→ DATASET EXCERPTS
----------------------------------------

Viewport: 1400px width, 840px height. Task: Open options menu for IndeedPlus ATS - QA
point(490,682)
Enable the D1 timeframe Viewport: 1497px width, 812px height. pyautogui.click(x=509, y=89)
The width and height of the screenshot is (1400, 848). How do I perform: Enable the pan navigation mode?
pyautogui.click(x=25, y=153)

----------------------------------------

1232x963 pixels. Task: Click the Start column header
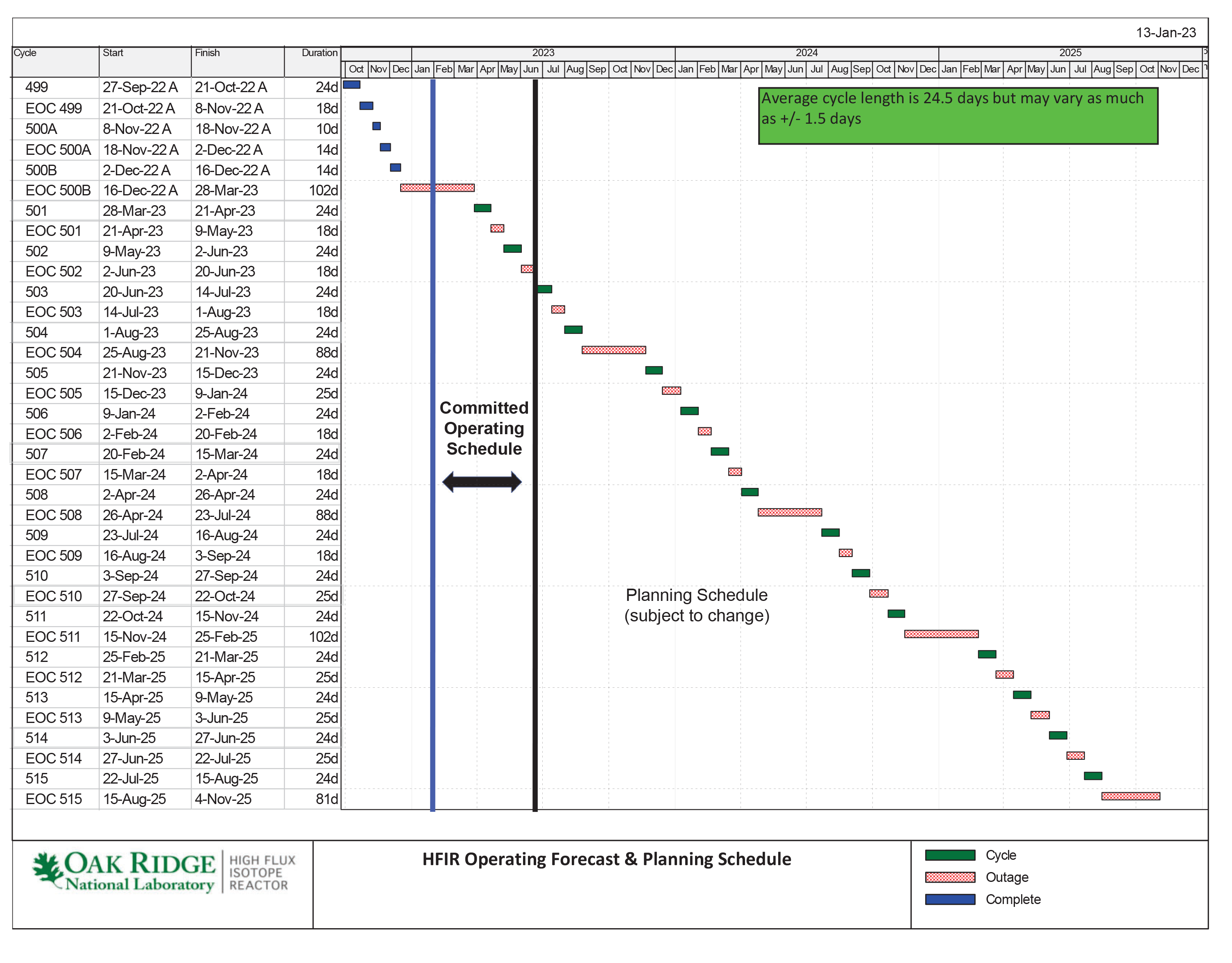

----------------------------------------

→ WHAT IS BEING ASKED
Look above for the line with "Viewport: 1400px width, 840px" and the line with "Enable the D1". Retype those two lines and every line between them exactly, adding nothing.

→ ANSWER SPACE
Viewport: 1400px width, 840px height. Task: Open options menu for IndeedPlus ATS - QA
point(490,682)
Enable the D1 timeframe Viewport: 1497px width, 812px height. pyautogui.click(x=509, y=89)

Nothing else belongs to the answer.